TEXT EXCERPT:
# Using Broadcast Variables and Accumulators

This small tutorial enhances the WordCount exmaple by stop words, i.e. words that should be ignored. We will apply two techniques in this example:
1. Broadcast Variables. As the name already suggests, data will be transported to all workers in the cluster.
2. Accumulators. Those are handy counter variables which can be used to derive some processing metrics

In [2]:
# First define a list of uninteresting words, the stop words
stopwords = frozenset(['a','the','an','it','is','are'])

# Broadcast this list to all worker processes in the cluster
stopwords_bc = sc.broadcast(stopwords)

# Create two accumulators for counting processed words
stopword_count = sc.accumulator(0)
regular_count = sc.accumulator(0)

# Define a filter function
def filter_word(w):
    # Check if a given word is in the list of stopwords
    if w in stopwords_bc.value:
        stopword_count.add(1)

MATERIAL FOR THE TASK:
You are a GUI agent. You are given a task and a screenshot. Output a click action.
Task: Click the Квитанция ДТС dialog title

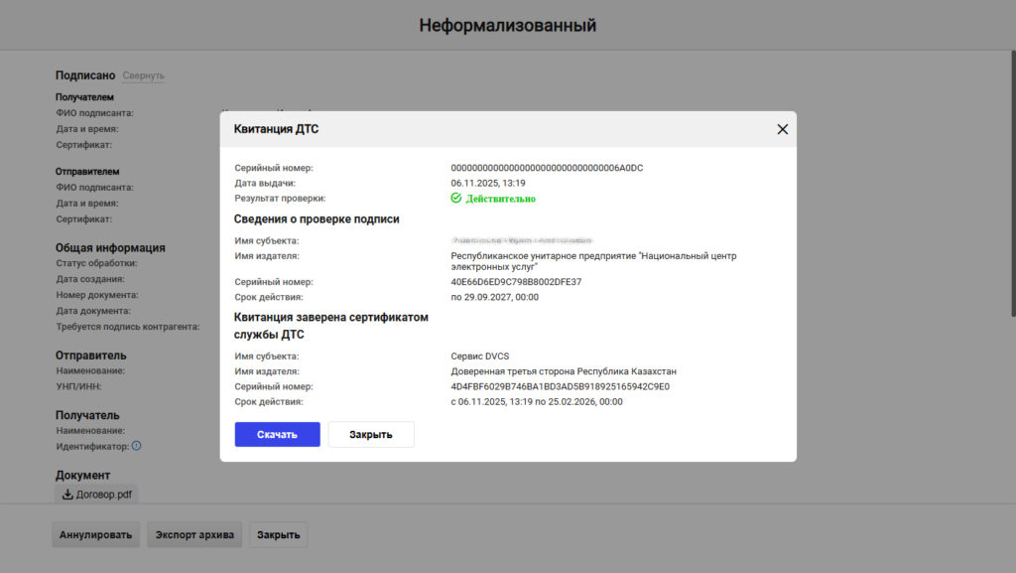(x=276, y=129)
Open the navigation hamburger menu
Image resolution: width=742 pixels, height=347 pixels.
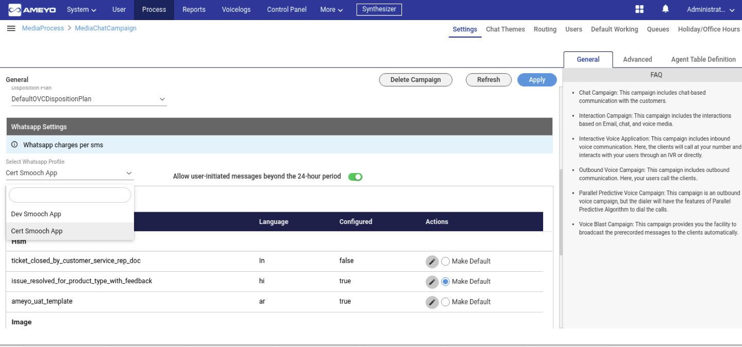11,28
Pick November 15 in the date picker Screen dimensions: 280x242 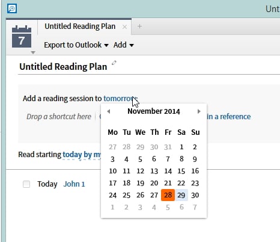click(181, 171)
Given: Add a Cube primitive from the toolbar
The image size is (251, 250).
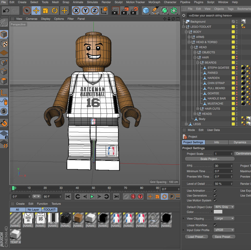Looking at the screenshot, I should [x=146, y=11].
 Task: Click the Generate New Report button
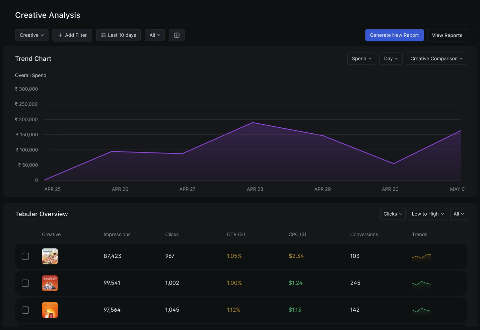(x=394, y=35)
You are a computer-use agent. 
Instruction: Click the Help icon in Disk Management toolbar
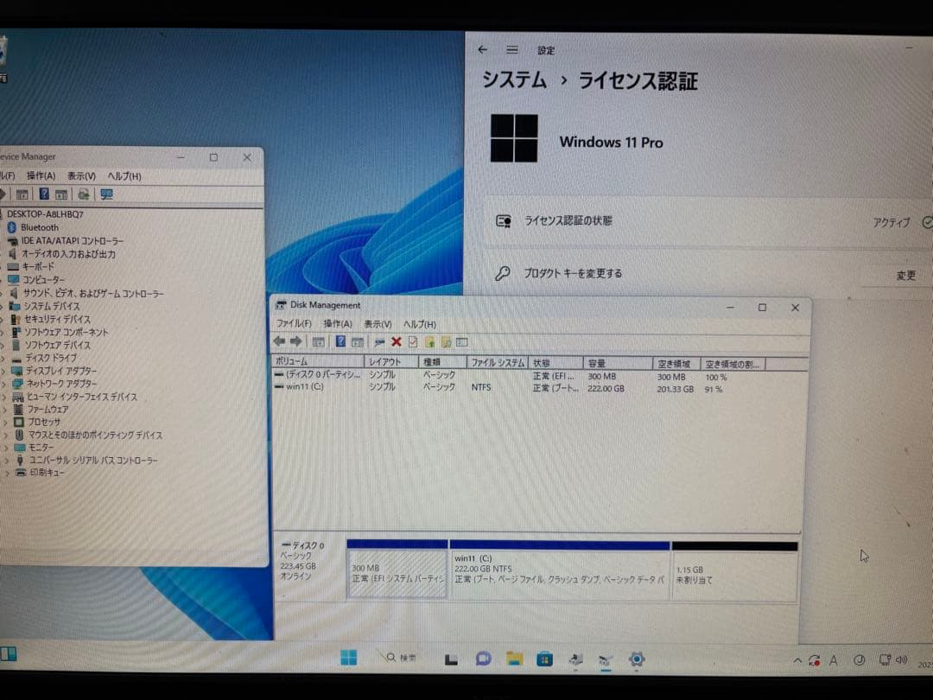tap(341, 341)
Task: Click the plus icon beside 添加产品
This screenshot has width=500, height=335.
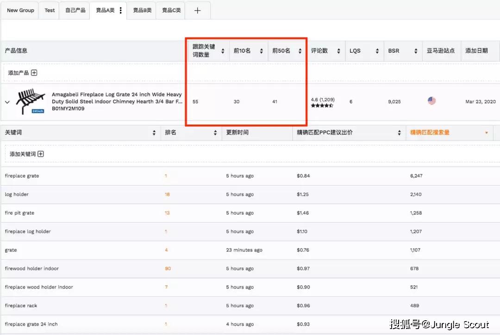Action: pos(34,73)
--
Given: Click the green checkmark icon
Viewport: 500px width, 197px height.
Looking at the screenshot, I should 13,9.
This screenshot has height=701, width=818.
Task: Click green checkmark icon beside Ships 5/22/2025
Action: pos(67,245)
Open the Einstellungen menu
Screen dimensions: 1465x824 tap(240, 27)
...
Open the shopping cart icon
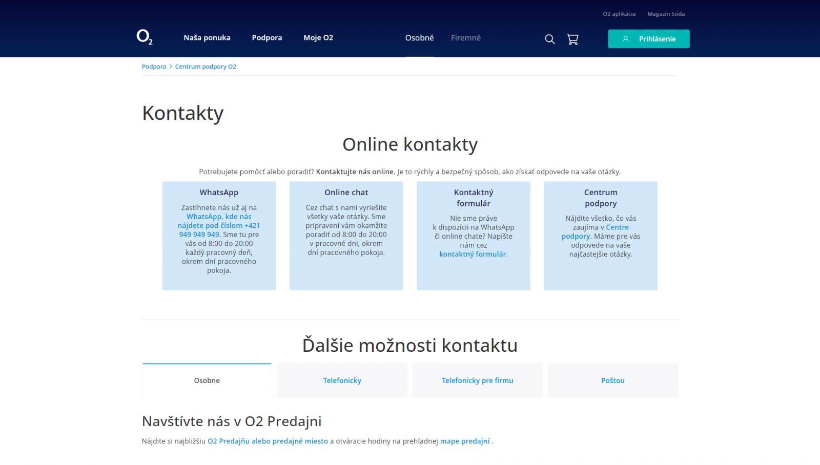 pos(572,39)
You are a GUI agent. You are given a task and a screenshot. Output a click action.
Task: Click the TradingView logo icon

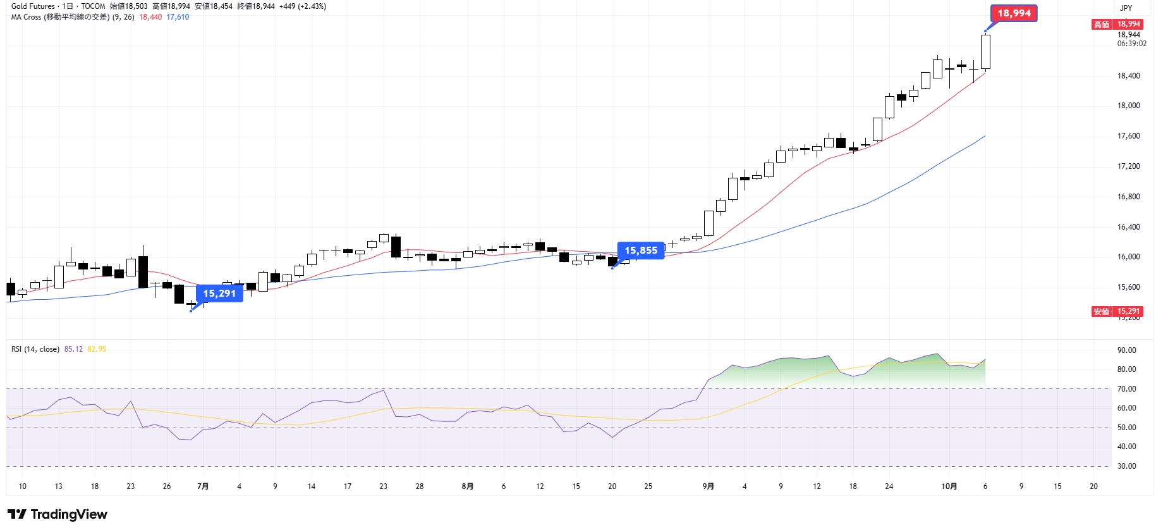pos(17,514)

WHAT THIS EXERCISE ASKS:
[a] Rewrite the rows starting at "You are a computer-use agent." and ending at "Action: pos(34,73)", changing "Disk Management" to "Device Manager" and keeping everything else the same. Leave out the pictures.
[b] Continue the tutorial on broadcast variables and accumulators from the point where it stops.
The tutorial and the rows were taken from separate sources.

IN RESPONSE:
[a]
You are a computer-use agent. 
Instruction: Click the Help icon in Device Manager toolbar
tap(341, 341)
Task: Click the plus icon beside 添加产品
This screenshot has width=500, height=335.
Action: pos(34,73)

[b]
        return False
    else:
        regular_count.add(1)
        return True

In [3]:
text = sc.textFile('s3://dimajix-training/data/alice')
words = text.flatMap(lambda x: x.split()) \
    .filter(filter_word) \
    .map(lambda x: (x,1)) \
    .reduceByKey(lambda x,y: x+y) \
    .sortBy(lambda x: x[1], ascending=False) \
    .map(lambda (k,v): k + ':' + str(v))
words.saveAsTextFile('alice_counts')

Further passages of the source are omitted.